Fekete A, Bantle J A, Halling S M, Stich R W
USDA/ARS/NADC, Ames, Iowa 50010.
J Bacteriol. 1992 Dec;174(23):7778-83. doi: 10.1128/jb.174.23.7778-7783.1992.
DNA heterogeneity among members of the genus Brucella was demonstrated with the arbitrarily primed polymerase chain reaction (AP-PCR). Simple, reproducible genomic fingerprints from DNA of 25 different Brucella strains were generated with five arbitrarily chosen primers, alone and in pairs, with the PCR. Reaction conditions were optimized for each primer. Several DNA segments were amplified in each sample with all of the primers. PCR products that are not shared among all strains act as polymorphic markers. Polymorphism was apparent for each primer. The Brucella strains can be distinguished according to the banding patterns of their amplified DNA on agarose gels, and the differences can be diagnostic of specific strains. To determine genetic relatedness among the Brucella strains, similarity coefficients were calculated. Statistical analysis of the similarity coefficients revealed the degrees of relatedness among strains of the genus Brucella.
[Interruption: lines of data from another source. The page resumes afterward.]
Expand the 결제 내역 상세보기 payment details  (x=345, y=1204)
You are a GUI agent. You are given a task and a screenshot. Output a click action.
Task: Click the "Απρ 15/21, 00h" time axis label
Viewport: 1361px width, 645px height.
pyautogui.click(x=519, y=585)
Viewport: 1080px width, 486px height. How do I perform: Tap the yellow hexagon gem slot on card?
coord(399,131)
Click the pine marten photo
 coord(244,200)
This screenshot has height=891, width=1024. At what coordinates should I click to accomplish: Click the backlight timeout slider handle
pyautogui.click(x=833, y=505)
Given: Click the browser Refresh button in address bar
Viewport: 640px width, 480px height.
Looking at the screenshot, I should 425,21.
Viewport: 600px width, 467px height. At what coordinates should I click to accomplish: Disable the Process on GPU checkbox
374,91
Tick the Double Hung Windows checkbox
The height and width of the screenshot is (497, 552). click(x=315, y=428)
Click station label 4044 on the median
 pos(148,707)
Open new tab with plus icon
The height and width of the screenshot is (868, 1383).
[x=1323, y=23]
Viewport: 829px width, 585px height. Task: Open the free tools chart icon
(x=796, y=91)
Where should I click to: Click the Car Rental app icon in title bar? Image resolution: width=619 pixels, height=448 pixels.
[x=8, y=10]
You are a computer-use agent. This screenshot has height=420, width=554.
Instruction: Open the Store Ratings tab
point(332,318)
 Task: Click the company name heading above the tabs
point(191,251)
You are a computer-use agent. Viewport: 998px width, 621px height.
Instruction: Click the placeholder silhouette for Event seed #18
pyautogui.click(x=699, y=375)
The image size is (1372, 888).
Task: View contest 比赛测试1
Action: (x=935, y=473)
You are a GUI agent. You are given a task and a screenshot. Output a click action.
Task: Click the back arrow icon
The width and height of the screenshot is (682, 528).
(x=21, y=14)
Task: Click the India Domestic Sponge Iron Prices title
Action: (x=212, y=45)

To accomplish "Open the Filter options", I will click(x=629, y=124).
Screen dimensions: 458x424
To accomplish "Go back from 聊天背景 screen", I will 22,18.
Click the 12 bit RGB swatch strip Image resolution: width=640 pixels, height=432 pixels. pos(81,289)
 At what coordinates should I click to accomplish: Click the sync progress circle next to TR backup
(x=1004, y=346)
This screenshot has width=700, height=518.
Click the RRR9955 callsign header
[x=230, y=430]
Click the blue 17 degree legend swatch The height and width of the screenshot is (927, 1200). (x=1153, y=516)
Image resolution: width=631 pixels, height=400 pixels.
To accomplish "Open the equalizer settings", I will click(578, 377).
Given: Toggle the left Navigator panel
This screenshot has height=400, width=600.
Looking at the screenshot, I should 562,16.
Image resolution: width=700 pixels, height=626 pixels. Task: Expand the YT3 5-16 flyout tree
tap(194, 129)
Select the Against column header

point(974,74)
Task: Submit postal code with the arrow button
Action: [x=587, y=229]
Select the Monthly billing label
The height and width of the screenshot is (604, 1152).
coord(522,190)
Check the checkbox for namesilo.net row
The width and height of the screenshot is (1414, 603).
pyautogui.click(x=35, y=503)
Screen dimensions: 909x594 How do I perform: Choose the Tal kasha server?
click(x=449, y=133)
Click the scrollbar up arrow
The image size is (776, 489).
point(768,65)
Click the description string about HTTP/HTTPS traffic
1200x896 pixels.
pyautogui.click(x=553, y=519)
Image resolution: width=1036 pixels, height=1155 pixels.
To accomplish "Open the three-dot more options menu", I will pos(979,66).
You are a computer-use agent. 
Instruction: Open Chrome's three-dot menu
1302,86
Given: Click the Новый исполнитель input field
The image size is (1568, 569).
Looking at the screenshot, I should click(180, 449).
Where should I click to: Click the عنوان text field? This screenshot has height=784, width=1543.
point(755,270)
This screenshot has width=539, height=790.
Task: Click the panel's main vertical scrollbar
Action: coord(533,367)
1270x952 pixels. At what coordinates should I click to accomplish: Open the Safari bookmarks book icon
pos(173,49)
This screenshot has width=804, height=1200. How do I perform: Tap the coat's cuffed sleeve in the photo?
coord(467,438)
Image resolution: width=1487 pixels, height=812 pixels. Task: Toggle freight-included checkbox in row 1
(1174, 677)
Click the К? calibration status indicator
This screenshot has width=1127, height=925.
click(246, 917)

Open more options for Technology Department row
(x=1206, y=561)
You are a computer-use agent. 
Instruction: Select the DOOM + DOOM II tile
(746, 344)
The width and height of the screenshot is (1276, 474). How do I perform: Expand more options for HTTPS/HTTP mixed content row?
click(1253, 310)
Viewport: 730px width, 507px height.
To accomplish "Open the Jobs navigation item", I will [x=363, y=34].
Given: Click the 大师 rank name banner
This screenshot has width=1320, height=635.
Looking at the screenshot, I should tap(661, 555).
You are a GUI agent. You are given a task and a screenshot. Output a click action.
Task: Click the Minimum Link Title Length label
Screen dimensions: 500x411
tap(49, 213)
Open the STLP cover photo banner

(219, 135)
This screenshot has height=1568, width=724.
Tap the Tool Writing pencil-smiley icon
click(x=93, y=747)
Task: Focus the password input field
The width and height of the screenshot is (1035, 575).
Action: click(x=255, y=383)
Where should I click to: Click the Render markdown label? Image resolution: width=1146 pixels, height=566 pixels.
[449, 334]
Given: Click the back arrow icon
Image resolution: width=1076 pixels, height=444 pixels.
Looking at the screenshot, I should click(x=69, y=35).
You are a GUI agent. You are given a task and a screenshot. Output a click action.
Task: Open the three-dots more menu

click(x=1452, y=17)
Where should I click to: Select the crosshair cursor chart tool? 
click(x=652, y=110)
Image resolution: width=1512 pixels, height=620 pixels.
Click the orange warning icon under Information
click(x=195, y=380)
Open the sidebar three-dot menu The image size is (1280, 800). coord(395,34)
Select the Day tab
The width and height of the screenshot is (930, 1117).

利用随机引物聚合酶链反应(AP-PCR)证明了布鲁氏菌属成员之间的DNA异质性。使用五个随机选择的引物单独或成对进行PCR,从25种不同布鲁氏菌菌株的DNA中生成了简单、可重复的基因组指纹图谱。针对每个引物优化了反应条件。使用所有引物在每个样品中扩增了几个DNA片段。并非所有菌株都共有的PCR产物作为多态性标记。每个引物都表现出多态性。根据布鲁氏菌菌株在琼脂糖凝胶上扩增DNA的条带模式可以区分它们,这些差异可用于诊断特定菌株。为了确定布鲁氏菌菌株之间的遗传相关性,计算了相似系数。对相似系数的统计分析揭示了布鲁氏菌属菌株之间的相关程度。